The Reserve Bank of India (RBI) last week sent bankers the list of 12 stressed accounts that they must resolve through the Insolvency and Bankruptcy Code (IBC), sources privy to the developments told CNBC-TV18.
The 12 accounts are Essar Steel, Bhushan Steel, Bhushan Power, Alok Industries, Electrosteel Steels, Jaypee Infratech, Lanco Infratech, Monnet Ispat, Jyoti Structures, ABG Shipyard, Amtek Auto and Era Infra, they said.
The share price of companies which are listed plunged on Friday soon after the news came on top business news channels.

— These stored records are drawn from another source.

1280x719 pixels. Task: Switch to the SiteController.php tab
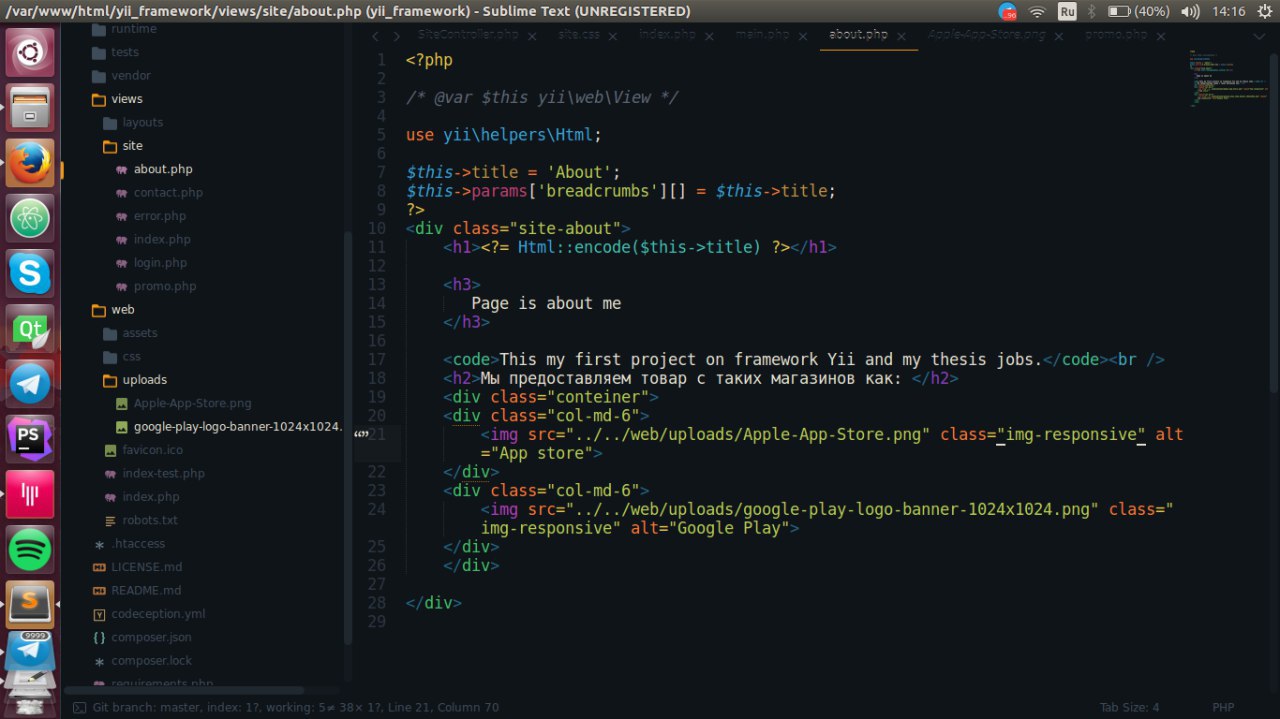pos(464,34)
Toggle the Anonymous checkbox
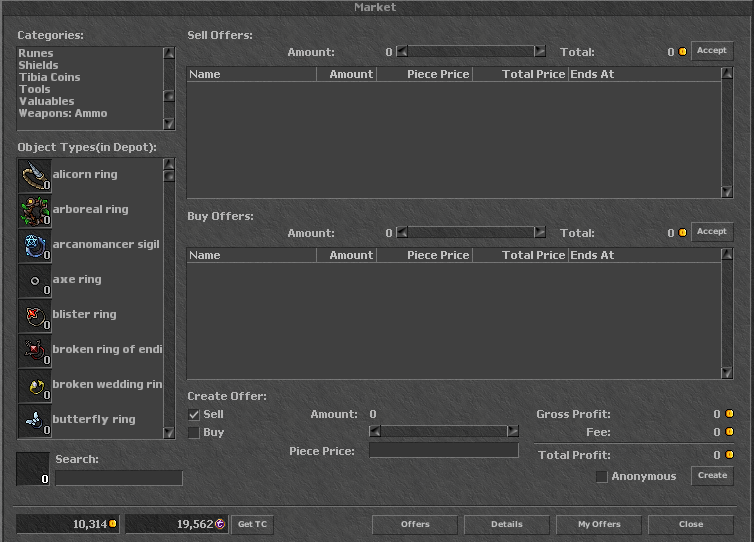Image resolution: width=754 pixels, height=542 pixels. (x=601, y=477)
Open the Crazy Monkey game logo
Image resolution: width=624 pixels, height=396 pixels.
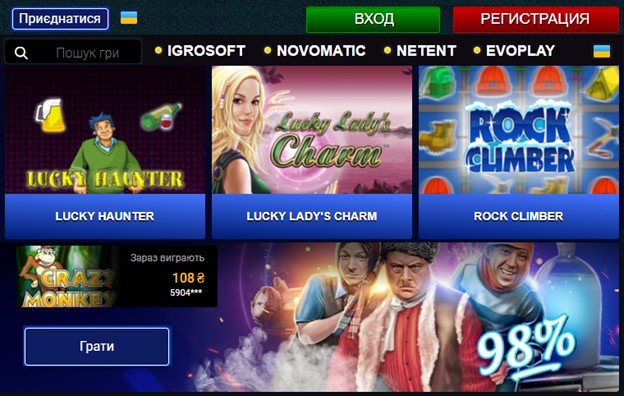68,277

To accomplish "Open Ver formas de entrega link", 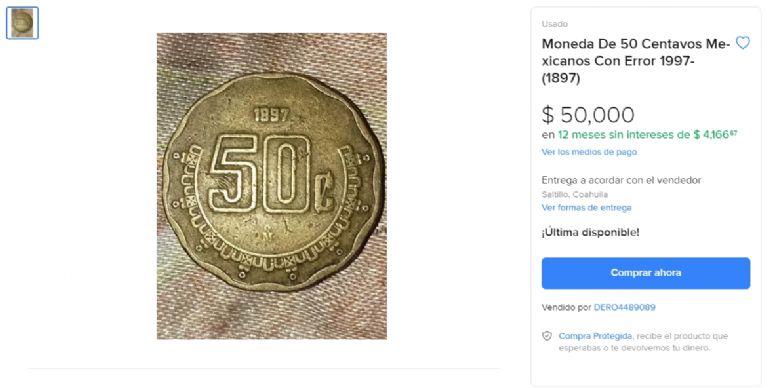I will click(586, 208).
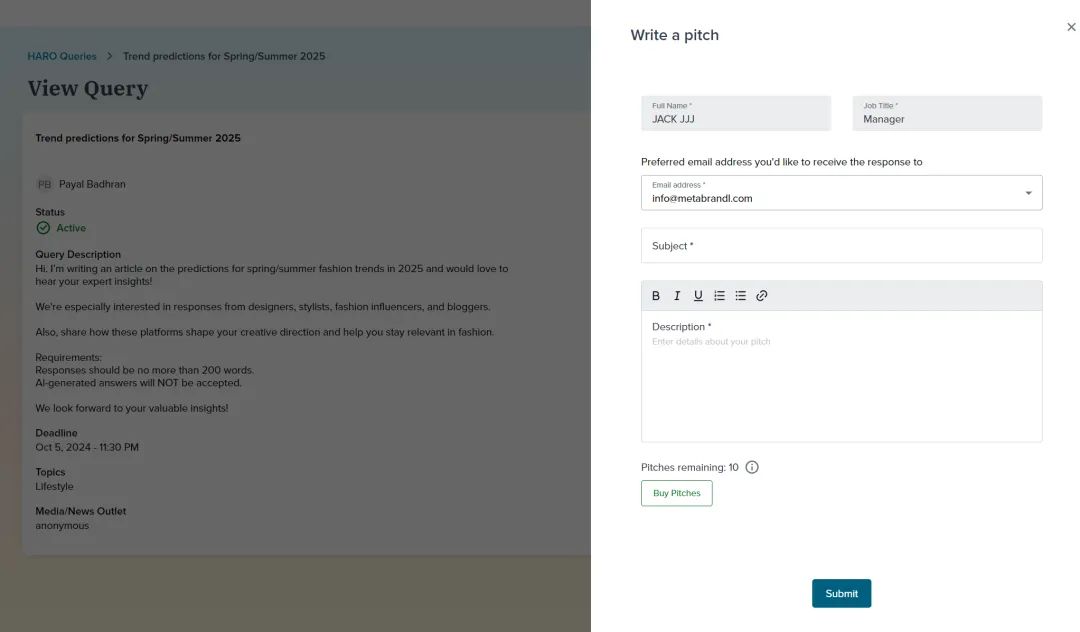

Some companies are not listed on exchanges which include names like Essar Steel and Bhushan Power.
Lenders have an exposure of more than Rs 5,000 crore to these accounts and more than 60 percent of which have been identified as non-performing assets. The RBI on Tuesday had said it had identified 12 stressed accounts that would need to be resolved via the IBC.
The total exposure to the companies stands at about Rs 2 lakh crore, in comparison with the gross NPA tally of Rs 7 lakh crore in the banking sector. Bhushan Steel with a gross debt of over Rs 44,000 crore is most likely the single largest exposure that lenders have on their books, Moneycontrol reported.
“Referring these 12 accounts to NCLT for adjudicating insolvency and bankruptcy procedure will help banks to resolve bad asset issues. Many assets will be up for sale at a discounted price as bankruptcy code is aimed to resolve the bad assets problem and revive the company in a timely manner,” Abnish Kumar Sudhanshu, Director & Research Head, Amrapali Aadya Trading & Investments told Moneycontrol.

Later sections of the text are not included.